So how does this process unravel? The Bank of England have emphasized the dangers of a collapse in second hand car prices and the impact on finance providers, who rely on reselling in the second hand market when customers return cars after three years. Further down the line come dangers to pension funds and other asset holders who have bought the securities based on these car loans if prices collapse, and ultimately passing the risk onto households.

But fundamentally it seems hard to understand how this was not always a likely consequence of a scheme built on asking people to buy seriously upgraded cars in the middle of living standards crisis. The flooding of the second hand market and fall in prices is an effect of the scheme – not the cause of its collapse.

But likewise there will be a corresponding reversal in financial markets. On the 3 July the FT [3] reported Andrew Dennis, a securitisation investor at Aberdeen Asset Management, saying: “We do identify it as a risk point, but it is for sure a brewing risk”. But they had already [2] reported the warnings of an expert on the US market: ‘“It’s a new mini-Big Short,” she says, alluding to traders who made billions by betting on a housing collapse a decade ago’.

Then at the end of July– again with echoes of housing – the FT [5] reported the ratings agencies catching up:

Moody’s has raised the alarm over a wide range of UK consumer loans that are bundled together and sold to institutional investors, underlining how anxiety over a deteriorating economic outlook is spilling into markets. Auto loans, credit cards, buy-to-let mortgages and so-called “non-conforming” mortgages that do not meet high street lending standards were among those that make up asset backed securities and were singled out by the rating agency for a negative outlook.

In the meantime, the impact of financing an increase in car production off the back of an unsustainable rise in lending is beginning to make itself felt in the real world, with a wide range of indicators suggesting that the automotive industry is struggling.

○ ○ ○ ○ ○

◆ **Your instructions**:
According to the passage on UK car loans, why would a collapse in second-hand car prices hurt finance providers?

◆ **Available data**:
○ ○ ○ ○ ○

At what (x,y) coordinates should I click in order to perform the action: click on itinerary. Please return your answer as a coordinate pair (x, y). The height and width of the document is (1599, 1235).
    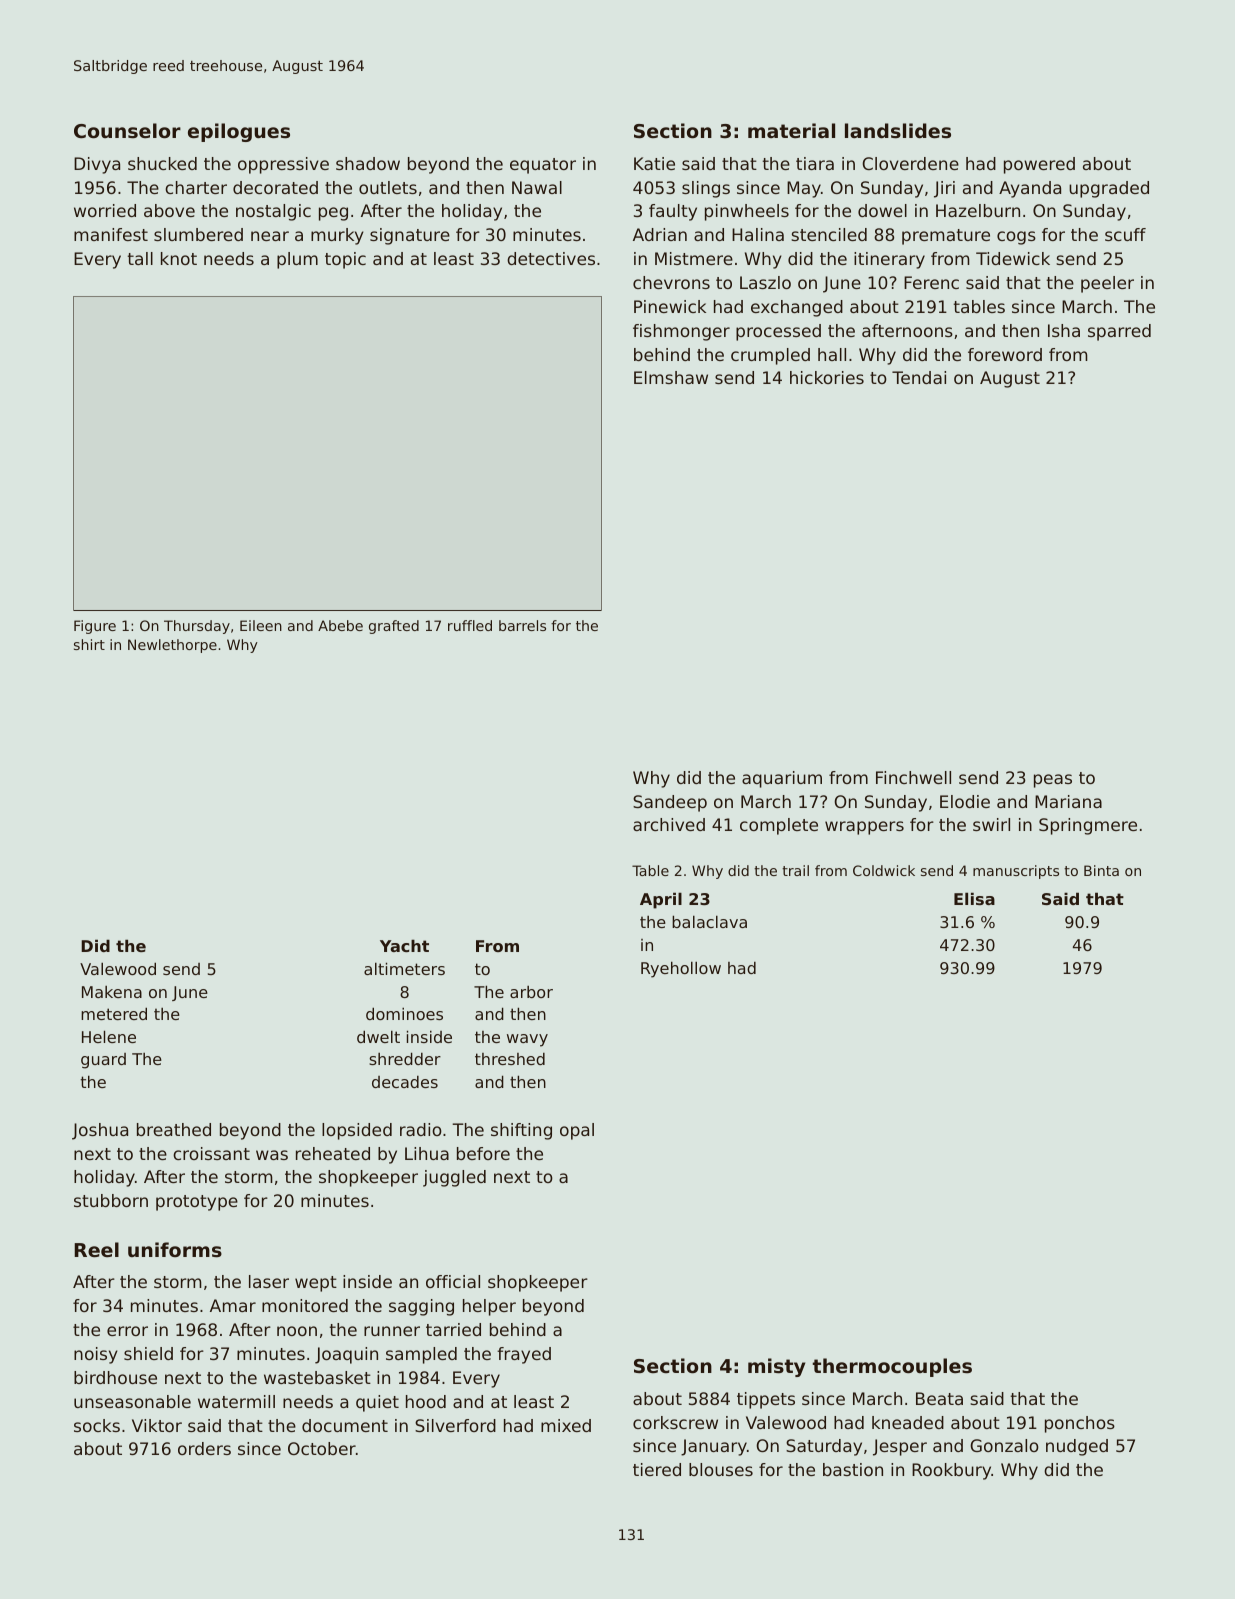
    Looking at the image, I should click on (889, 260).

○ ○ ○ ○ ○

◆ **Solution to this exercise**:
Finance providers depend on reselling cars in the second-hand market when customers return them after three years. If second-hand prices collapse, those resales bring in less.